Start of The records

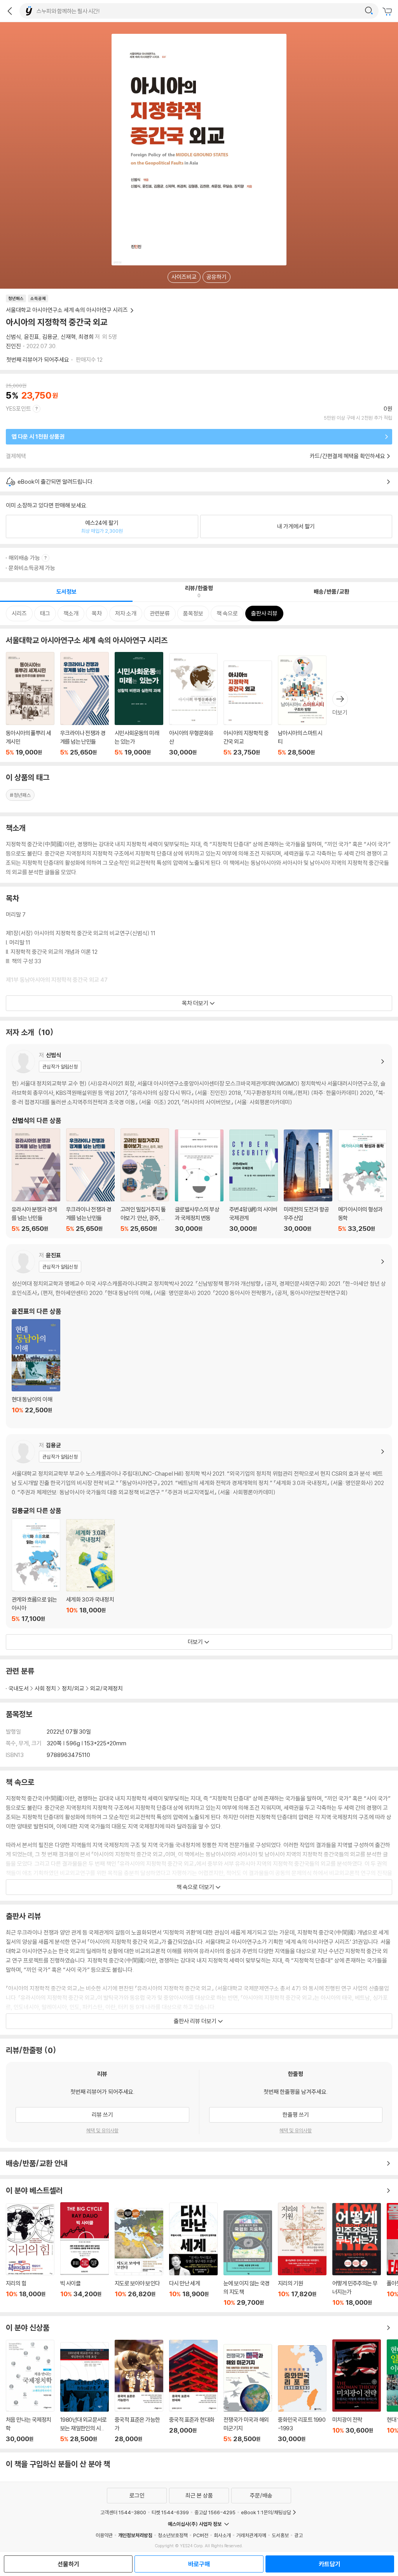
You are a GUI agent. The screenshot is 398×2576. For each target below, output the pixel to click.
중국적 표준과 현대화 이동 (193, 2391)
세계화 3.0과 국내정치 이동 (90, 1571)
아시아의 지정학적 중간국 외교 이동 (247, 708)
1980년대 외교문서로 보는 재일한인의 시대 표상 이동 (84, 2392)
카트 (388, 11)
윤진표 (31, 336)
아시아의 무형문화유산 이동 (193, 704)
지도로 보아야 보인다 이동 (139, 2257)
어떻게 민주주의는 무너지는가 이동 (356, 2254)
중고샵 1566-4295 (215, 2512)
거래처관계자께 (251, 2535)
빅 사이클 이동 (84, 2254)
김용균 (50, 336)
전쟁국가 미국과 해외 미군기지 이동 (247, 2393)
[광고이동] (369, 11)
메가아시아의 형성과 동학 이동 (362, 1180)
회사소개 (222, 2535)
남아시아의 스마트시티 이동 (302, 705)
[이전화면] (9, 11)
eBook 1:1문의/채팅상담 (266, 2512)
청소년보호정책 (173, 2535)
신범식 (13, 336)
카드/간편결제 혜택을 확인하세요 (347, 456)
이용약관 (104, 2535)
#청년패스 (20, 795)
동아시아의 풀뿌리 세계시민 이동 (30, 704)
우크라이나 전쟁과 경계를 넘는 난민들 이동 (84, 704)
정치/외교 (73, 1688)
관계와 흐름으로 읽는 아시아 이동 (36, 1570)
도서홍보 (280, 2535)
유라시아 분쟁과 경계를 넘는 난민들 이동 (36, 1180)
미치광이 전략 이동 (356, 2391)
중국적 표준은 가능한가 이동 (139, 2391)
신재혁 (68, 336)
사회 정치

End of The records

§ What you should do:
Exactly as written, set down each line of the records, leaving out the pictures.

§ Expected output:
You are a GUI agent. The screenshot is 398×2576. For each target below, output the pixel to click.
중국적 표준과 현대화 이동 (193, 2391)
세계화 3.0과 국내정치 이동 (90, 1571)
아시아의 지정학적 중간국 외교 이동 (247, 708)
1980년대 외교문서로 보는 재일한인의 시대 표상 이동 (84, 2392)
카트 (388, 11)
윤진표 (31, 336)
아시아의 무형문화유산 이동 (193, 704)
지도로 보아야 보인다 이동 (139, 2257)
어떻게 민주주의는 무너지는가 이동 (356, 2254)
중고샵 1566-4295 (215, 2512)
거래처관계자께 (251, 2535)
빅 사이클 이동 (84, 2254)
김용균 (50, 336)
전쟁국가 미국과 해외 미군기지 이동 (247, 2393)
[광고이동] (369, 11)
메가아시아의 형성과 동학 이동 (362, 1180)
회사소개 (222, 2535)
남아시아의 스마트시티 이동 (302, 705)
[이전화면] (9, 11)
eBook 1:1문의/채팅상담 (266, 2512)
청소년보호정책 (173, 2535)
신범식 (13, 336)
카드/간편결제 혜택을 확인하세요 (347, 456)
이용약관 (104, 2535)
#청년패스 (20, 795)
동아시아의 풀뿌리 세계시민 이동 (30, 704)
우크라이나 전쟁과 경계를 넘는 난민들 이동 (84, 704)
정치/외교 (73, 1688)
관계와 흐름으로 읽는 아시아 이동 (36, 1570)
도서홍보 (280, 2535)
유라시아 분쟁과 경계를 넘는 난민들 이동 (36, 1180)
미치광이 전략 이동 (356, 2391)
중국적 표준은 가능한가 이동 (139, 2391)
신재혁 (68, 336)
사회 정치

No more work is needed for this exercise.